* _Data for the task_:
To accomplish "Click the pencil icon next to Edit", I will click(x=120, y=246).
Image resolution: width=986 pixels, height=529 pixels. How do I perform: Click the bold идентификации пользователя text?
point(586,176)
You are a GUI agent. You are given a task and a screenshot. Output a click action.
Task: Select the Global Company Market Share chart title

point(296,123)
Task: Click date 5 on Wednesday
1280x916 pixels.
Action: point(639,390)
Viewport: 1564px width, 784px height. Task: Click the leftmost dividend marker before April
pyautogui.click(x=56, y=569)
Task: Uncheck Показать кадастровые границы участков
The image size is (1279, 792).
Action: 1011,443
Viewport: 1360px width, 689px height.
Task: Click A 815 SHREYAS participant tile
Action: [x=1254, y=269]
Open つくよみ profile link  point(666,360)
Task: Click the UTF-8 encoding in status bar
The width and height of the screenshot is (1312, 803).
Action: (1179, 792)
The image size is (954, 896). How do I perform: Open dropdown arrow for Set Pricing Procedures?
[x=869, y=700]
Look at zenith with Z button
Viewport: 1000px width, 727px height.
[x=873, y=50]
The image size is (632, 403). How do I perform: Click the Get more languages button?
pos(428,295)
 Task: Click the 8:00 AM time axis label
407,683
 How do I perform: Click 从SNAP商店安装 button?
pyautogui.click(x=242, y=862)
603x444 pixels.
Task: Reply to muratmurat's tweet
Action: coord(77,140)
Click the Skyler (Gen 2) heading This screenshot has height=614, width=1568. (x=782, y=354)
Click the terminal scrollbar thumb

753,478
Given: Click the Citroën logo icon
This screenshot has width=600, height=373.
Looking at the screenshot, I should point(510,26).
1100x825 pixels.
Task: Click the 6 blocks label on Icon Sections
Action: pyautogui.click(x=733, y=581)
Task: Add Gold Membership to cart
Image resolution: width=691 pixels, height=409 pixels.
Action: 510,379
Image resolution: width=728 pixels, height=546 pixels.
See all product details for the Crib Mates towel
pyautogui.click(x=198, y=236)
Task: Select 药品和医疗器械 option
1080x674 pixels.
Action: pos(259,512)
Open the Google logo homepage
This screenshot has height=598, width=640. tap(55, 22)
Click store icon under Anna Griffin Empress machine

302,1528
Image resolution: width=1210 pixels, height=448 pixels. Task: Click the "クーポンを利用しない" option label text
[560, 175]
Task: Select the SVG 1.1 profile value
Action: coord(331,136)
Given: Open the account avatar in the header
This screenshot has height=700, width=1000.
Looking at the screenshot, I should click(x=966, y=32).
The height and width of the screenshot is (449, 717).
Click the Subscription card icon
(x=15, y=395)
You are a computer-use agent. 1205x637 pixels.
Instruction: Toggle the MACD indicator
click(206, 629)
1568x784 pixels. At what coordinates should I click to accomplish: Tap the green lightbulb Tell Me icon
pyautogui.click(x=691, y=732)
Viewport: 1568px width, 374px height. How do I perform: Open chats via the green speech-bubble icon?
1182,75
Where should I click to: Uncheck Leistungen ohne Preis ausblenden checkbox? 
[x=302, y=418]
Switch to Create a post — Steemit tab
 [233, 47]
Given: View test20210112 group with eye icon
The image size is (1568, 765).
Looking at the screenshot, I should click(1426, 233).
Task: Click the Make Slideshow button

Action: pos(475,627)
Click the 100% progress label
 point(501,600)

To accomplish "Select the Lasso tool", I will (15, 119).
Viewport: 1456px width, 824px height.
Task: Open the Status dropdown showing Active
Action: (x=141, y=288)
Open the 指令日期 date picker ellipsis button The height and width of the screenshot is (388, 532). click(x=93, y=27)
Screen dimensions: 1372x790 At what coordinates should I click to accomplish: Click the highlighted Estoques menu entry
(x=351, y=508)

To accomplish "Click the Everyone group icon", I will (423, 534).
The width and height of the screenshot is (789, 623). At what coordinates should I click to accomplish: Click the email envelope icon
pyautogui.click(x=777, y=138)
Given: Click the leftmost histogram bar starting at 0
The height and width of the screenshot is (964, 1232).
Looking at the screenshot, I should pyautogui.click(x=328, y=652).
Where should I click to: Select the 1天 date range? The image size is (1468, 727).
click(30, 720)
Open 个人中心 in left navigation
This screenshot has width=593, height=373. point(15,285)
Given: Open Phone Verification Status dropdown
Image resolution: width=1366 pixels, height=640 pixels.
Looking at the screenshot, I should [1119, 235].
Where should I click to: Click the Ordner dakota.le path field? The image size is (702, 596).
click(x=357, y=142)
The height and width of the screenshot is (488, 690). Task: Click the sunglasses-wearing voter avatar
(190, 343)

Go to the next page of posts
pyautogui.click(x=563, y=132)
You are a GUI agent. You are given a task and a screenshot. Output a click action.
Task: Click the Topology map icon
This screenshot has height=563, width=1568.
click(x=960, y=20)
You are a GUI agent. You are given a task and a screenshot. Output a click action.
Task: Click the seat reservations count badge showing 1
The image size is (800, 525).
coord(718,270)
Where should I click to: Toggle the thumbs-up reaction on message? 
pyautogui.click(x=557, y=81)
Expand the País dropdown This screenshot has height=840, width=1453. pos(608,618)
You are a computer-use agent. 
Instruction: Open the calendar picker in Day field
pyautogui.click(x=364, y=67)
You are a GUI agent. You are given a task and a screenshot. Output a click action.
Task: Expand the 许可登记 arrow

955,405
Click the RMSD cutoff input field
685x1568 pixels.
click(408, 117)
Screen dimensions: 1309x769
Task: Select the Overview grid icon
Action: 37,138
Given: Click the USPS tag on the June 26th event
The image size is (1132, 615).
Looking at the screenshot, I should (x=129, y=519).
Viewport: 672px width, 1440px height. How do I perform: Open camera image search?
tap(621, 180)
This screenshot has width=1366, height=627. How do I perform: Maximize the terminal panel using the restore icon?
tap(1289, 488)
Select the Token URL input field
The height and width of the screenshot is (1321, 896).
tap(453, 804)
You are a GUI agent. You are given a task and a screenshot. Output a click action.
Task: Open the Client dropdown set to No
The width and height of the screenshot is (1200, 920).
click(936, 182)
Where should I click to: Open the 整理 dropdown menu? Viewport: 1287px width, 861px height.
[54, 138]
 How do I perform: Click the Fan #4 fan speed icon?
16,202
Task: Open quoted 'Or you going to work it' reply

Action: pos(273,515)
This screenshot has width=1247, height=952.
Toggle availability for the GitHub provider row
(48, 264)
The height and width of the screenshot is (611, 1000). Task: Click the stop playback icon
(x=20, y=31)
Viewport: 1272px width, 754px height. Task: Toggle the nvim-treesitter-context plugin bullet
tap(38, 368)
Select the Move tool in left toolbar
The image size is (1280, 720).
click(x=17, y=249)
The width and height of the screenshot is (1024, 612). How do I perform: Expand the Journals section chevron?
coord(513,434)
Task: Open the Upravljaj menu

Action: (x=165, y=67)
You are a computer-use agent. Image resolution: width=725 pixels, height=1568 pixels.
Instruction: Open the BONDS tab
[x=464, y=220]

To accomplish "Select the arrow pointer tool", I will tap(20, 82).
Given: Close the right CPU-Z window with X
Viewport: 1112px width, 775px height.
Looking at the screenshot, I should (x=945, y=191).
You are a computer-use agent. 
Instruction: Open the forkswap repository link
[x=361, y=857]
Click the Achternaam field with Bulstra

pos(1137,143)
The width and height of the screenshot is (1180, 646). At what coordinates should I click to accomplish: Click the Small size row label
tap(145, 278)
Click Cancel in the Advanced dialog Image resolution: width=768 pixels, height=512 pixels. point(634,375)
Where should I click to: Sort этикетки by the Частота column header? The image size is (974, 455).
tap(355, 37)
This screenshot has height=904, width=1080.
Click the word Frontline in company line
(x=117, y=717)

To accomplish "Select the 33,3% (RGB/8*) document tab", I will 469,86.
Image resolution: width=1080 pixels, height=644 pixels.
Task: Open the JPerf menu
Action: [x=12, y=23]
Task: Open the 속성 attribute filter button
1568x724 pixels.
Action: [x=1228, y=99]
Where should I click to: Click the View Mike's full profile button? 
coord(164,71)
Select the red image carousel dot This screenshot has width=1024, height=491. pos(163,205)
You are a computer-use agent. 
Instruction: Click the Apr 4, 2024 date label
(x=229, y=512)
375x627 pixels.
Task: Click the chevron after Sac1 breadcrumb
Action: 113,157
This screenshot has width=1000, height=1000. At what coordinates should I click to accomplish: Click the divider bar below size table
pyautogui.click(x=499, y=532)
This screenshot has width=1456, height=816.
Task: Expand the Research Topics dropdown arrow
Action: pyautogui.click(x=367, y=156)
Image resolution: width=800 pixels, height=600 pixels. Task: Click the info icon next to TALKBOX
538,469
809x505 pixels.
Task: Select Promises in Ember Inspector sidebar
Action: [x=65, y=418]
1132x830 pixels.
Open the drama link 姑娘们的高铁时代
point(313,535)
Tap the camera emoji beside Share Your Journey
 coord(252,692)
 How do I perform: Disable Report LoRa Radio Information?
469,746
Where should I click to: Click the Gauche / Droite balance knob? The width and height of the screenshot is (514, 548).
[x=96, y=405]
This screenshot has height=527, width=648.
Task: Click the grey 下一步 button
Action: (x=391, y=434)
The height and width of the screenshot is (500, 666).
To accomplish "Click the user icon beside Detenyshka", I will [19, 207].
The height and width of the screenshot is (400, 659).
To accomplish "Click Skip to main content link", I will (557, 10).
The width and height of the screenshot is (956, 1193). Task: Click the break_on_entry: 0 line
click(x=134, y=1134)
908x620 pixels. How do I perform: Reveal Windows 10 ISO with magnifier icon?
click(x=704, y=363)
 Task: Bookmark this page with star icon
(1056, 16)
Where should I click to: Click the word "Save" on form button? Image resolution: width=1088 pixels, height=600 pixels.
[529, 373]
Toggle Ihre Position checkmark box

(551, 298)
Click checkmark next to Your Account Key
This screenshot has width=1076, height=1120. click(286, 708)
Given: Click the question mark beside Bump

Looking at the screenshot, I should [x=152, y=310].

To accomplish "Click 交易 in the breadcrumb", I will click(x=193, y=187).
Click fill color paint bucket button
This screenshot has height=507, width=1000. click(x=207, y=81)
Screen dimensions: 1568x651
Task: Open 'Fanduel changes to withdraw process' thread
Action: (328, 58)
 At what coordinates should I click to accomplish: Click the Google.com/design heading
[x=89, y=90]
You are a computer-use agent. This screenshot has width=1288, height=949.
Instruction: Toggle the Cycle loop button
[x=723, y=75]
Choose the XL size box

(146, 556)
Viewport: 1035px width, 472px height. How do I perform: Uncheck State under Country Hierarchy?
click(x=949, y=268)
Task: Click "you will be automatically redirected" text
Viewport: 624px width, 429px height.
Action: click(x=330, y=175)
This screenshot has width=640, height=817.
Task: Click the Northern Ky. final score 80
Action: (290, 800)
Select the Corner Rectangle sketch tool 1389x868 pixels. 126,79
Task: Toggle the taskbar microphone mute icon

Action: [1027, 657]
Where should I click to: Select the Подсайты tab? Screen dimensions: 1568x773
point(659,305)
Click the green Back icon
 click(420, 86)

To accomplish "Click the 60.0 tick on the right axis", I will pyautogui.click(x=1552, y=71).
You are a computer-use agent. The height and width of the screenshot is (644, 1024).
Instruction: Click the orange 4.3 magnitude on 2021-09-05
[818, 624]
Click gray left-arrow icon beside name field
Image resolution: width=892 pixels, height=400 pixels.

* _What you need to do_: Please determine how many lines in the entries contain the word "input" and answer with the number alone.

* _Answer to this problem_: 2